Нужен был устрашающий пример. Первым предали суду блестящего молодого ученого Ганса Денка, ректора школы св. Зебальда. Когда он появился в городе с рекомендательными письмами от бааельских гуманистов, его весьма радушно приняли в доме и кружке Пикгеймера. Познакомился с Денком и проникся к нему симпатией и Дюрер. Теперь, когда над Денком разразилась беда, Пиркгеймер порвал с ним, и Дюрер последовал за своим другом и советчиком. Не думал он, что ему придется отрекаться от людей, которые ему милы. Но Пиркгеймер убедил его: все, кто связан с анабаптистами, опасны. От них — один шаг до бунтующих крестьян. Дснка изгнали из города. Напрасно один из видных гуманистов, состоявший в переписке с Пиркгеймером, Эколампад, упрашивал того заступиться за Денка. Пиркгеймер отказался.

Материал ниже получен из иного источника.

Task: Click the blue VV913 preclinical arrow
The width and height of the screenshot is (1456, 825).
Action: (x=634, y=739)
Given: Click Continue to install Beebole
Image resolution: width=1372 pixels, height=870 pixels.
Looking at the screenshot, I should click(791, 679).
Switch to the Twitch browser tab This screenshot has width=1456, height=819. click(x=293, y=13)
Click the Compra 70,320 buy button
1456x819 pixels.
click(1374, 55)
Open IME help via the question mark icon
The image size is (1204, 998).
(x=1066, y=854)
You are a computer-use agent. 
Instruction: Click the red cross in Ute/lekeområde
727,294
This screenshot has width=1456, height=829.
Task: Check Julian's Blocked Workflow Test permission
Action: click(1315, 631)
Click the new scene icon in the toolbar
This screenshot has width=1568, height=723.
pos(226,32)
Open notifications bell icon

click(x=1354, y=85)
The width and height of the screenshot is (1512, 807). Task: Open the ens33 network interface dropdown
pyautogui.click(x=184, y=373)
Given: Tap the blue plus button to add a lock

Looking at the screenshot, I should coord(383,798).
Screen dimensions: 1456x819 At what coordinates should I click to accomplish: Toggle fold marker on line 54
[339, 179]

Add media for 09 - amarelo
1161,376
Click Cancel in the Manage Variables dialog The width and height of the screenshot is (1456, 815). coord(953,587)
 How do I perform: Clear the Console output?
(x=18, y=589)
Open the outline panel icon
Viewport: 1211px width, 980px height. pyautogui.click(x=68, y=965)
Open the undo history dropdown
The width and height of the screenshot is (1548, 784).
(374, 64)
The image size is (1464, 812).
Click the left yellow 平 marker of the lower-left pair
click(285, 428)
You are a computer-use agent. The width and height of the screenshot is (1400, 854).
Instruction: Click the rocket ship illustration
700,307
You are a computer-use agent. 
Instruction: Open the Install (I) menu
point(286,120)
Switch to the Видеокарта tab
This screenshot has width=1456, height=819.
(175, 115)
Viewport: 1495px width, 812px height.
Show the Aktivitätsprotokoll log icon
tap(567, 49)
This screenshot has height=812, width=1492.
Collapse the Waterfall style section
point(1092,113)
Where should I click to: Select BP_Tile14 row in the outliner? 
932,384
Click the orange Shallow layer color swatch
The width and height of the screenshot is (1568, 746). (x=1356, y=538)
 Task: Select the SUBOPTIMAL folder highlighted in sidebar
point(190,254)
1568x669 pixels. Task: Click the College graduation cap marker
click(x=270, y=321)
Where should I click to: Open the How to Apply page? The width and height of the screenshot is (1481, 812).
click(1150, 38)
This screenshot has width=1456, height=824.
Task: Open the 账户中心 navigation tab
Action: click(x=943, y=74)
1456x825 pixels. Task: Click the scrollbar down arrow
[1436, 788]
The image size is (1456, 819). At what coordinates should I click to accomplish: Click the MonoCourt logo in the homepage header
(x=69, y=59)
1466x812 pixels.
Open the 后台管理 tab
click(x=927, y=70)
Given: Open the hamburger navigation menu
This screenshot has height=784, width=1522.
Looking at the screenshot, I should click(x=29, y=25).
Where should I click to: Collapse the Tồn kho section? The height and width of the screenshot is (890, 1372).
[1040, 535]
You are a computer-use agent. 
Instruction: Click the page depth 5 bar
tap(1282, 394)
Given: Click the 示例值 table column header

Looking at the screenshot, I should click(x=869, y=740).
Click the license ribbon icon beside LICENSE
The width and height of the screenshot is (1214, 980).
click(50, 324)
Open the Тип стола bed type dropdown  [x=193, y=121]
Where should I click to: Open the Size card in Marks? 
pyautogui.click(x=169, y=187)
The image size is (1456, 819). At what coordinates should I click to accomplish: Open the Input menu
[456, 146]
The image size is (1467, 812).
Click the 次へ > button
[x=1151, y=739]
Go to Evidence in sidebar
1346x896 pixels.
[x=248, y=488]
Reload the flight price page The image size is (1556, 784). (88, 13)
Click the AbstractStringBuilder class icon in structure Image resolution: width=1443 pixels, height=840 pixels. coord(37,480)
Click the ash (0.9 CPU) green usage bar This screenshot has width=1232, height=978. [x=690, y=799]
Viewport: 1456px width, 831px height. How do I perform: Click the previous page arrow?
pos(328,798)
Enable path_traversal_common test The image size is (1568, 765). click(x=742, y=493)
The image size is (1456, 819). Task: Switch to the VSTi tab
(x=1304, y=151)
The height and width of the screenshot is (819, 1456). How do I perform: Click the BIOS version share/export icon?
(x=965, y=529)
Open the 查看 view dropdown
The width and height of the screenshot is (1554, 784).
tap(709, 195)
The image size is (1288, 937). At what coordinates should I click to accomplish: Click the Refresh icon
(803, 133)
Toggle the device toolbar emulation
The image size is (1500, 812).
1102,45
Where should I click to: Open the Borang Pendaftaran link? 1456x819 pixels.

Принялись и за художников. К суду привлекли троих. Это были братья Бартель и Зебальд Бегаймы и Георг Ленц тот самый, чья невеста сопровождала Дюреров в Нидерланды. Все они в разное время учились у Дюрера, были вхожи в его дом, он прекрасно их знал. Видел, какие они горячие головы. Однако не догадывался, как далеко ушли молодые люди в своем свободомыслии! Документы по делу трех художников сохранились. Они озаглавлены так: «Протоколы допроса трех безбожных художников». Подсудимые были обвинены в том, что они участники секты и богохульники, но больше всего в том, что не повинуются мирским властям. Судебная коллегия по их делу состояла не только из юристов, но и из лютеранских проповедников: вчерашние «еретики» уже стали охранителями. Рассказывали, кто с осуждением, кто с сочувствием,что обвиняемые держатся дерзко. Георг Ленц заявил: он не ставит ни во что обряд крещения, не верит в Христа, не желает признавать существующие светские власти и господ. Судьям показалось — они ослышались. Они спросили Ленца, верит ли он вообще в бога. Тот, поразмыслив, ответил: «Отчасти». Братья Бегаймы тоже держались смело. Лет через пять — десять всем троим угрожал бы костер. Но в ту пору контрреформация еще не обрела такой силы. Приговор был сравнительно мягким. «Безбожных художников» изгнали из родного города.
А что же Дюрер? В Нюрнберге, как сказано, не было ни гильдии, ни цеха художников. Но самым известным, самым почитаемым был Дюрер. Когда в беду попали младшие товарищи по ремеслу, те, кто хотел заступиться за них, ждали слова первого художника Нюрнберга, готовы были последовать его примеру. Судьба недавних учеников, помощников, людей, которые постоянно бывали в его доме, не могла быть безразличной ему. Увы, в источниках нет ни малейшего следа, что он открыто проявил к ним свое сочувствие. Оно непременно оставило бы след в истории. Однако его молчание тоже красноречиво: он не пожелал присоединиться к тем, кто поспешил осудить молодых художников. Слово осуждения, произнесенное им со всем весом возраста, имени, славы, могло бы сыграть роковую роль в судьбе «безбожных художников». Он не стал их защищать, но и добровольным обвинителем быть не пожелал. А ведь решительность молодых бунтарей должна была оттолкнуть, а не привлечь Дюрера. Они принадлежали к разным поколениям, и взгляды их сложились в разное время. Даже умеренными идеями Лютера Дюрер проникся, когда был уже зрелым человеком. Усвоить более смелые воззрения он не успел.